WHAT THE TASK REQUIRES ->
Repeat exactly the lines beginning at the one that contains "1399x868 pixels." and running to the end of the material. Omit the pictures.
◆ ◆ ◆ ◆ ◆ ◆ ◆
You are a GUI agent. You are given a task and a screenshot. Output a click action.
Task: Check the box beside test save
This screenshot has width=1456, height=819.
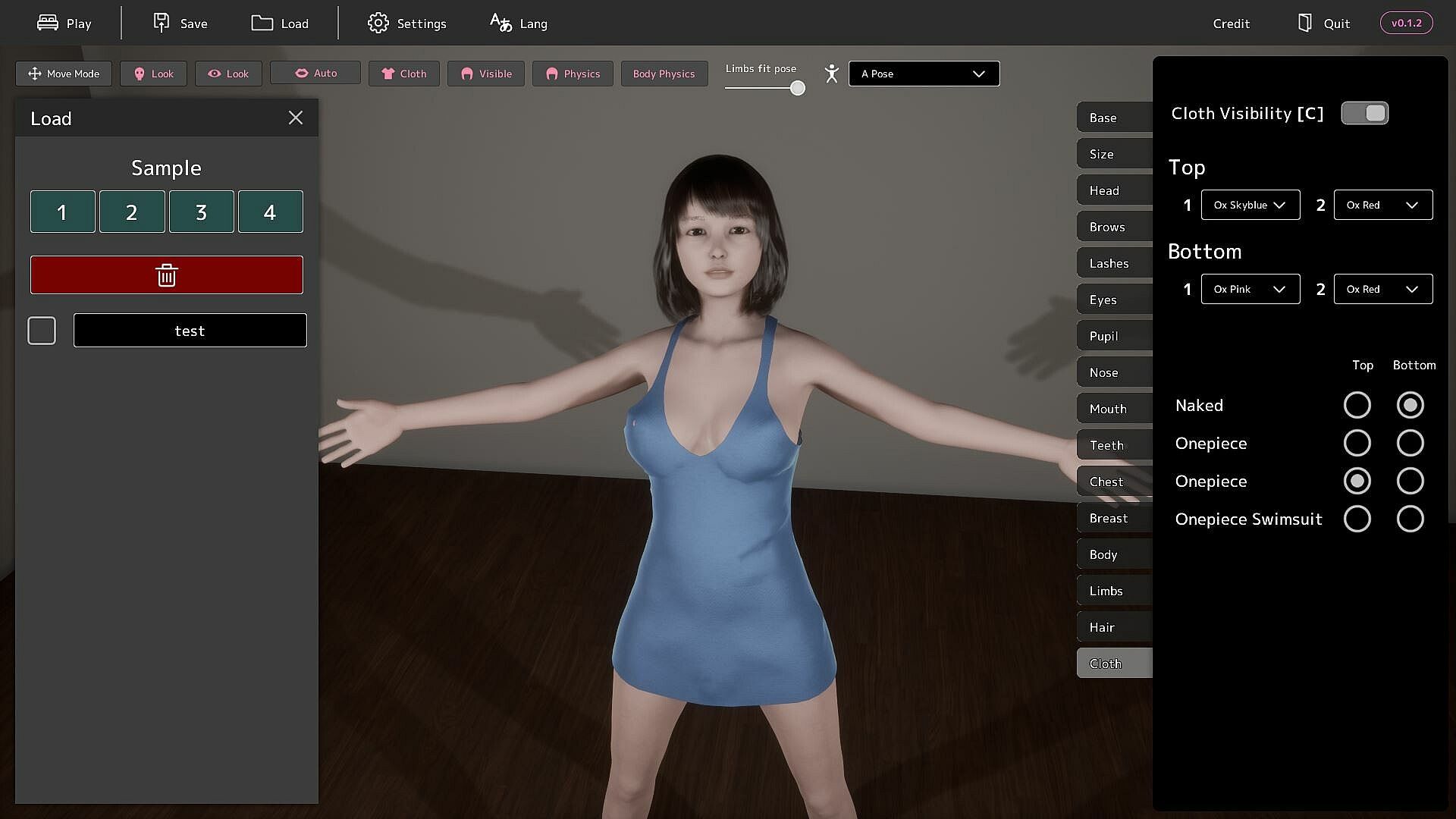(x=42, y=331)
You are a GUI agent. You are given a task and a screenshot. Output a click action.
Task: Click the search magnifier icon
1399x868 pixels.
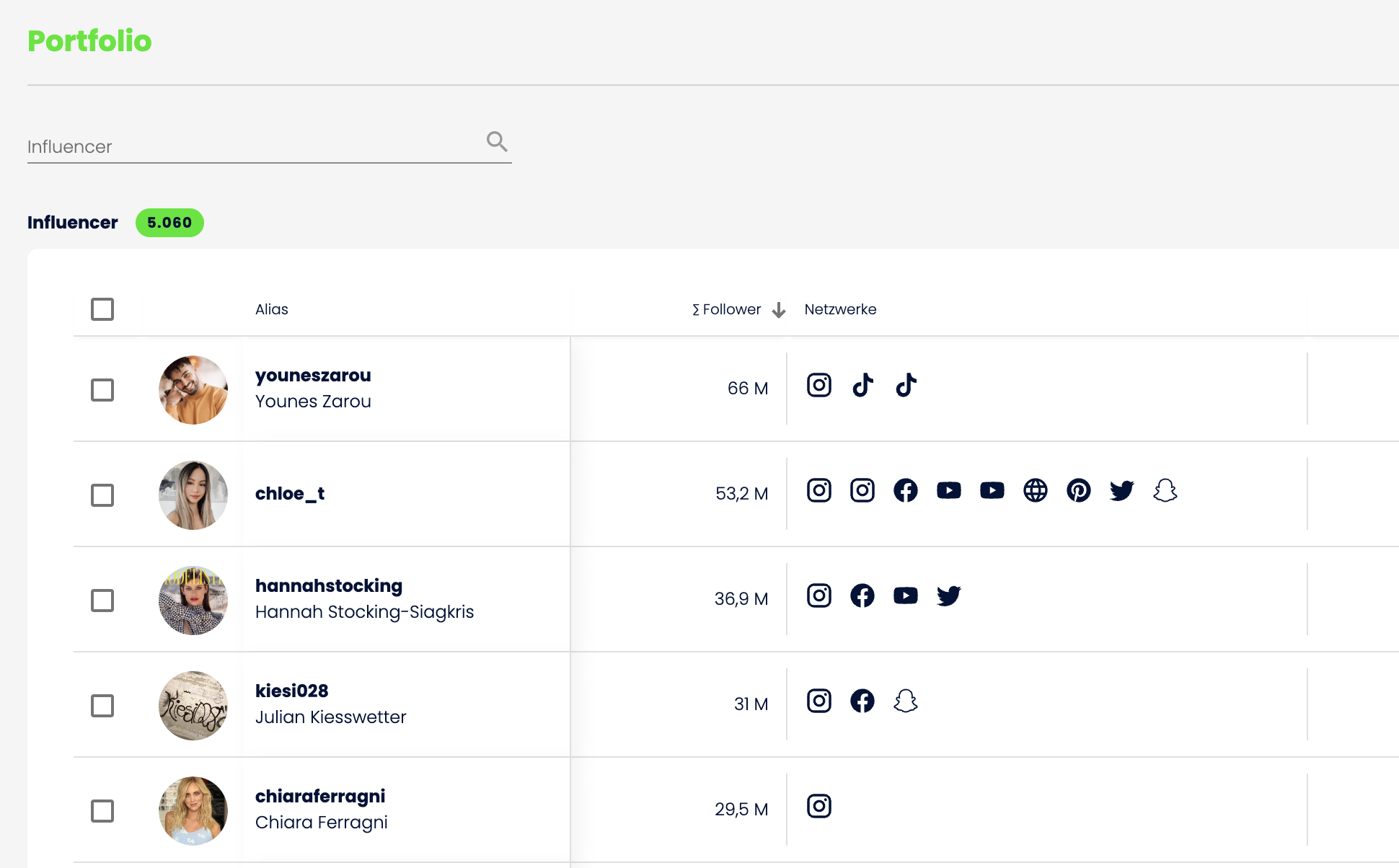pyautogui.click(x=497, y=141)

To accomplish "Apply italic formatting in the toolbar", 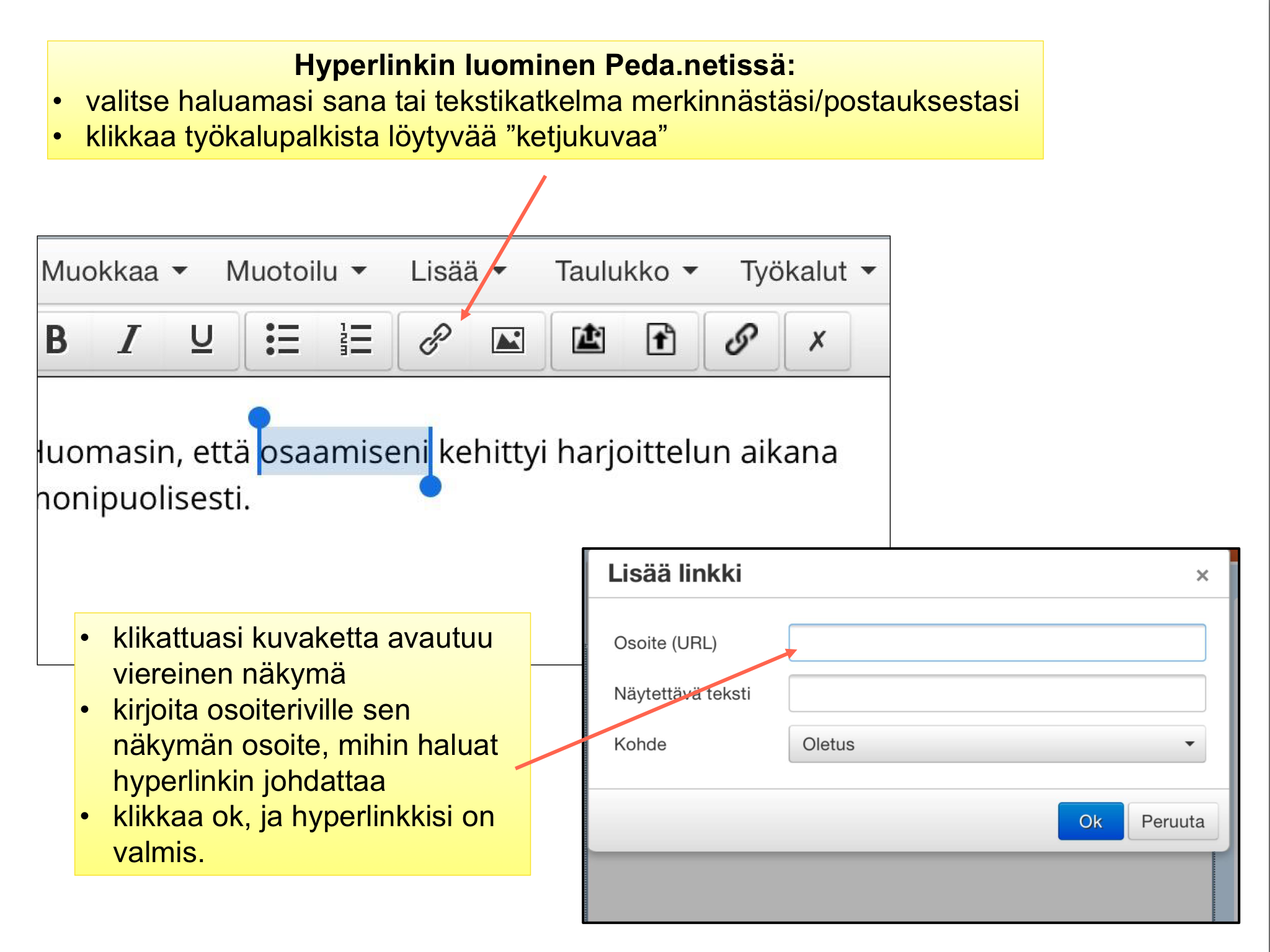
◆ ◆ ◆ ◆ ◆ ◆ ◆
REPLY ->
1399x868 pixels.
pyautogui.click(x=497, y=141)

To accomplish "Apply italic formatting in the toolbar", 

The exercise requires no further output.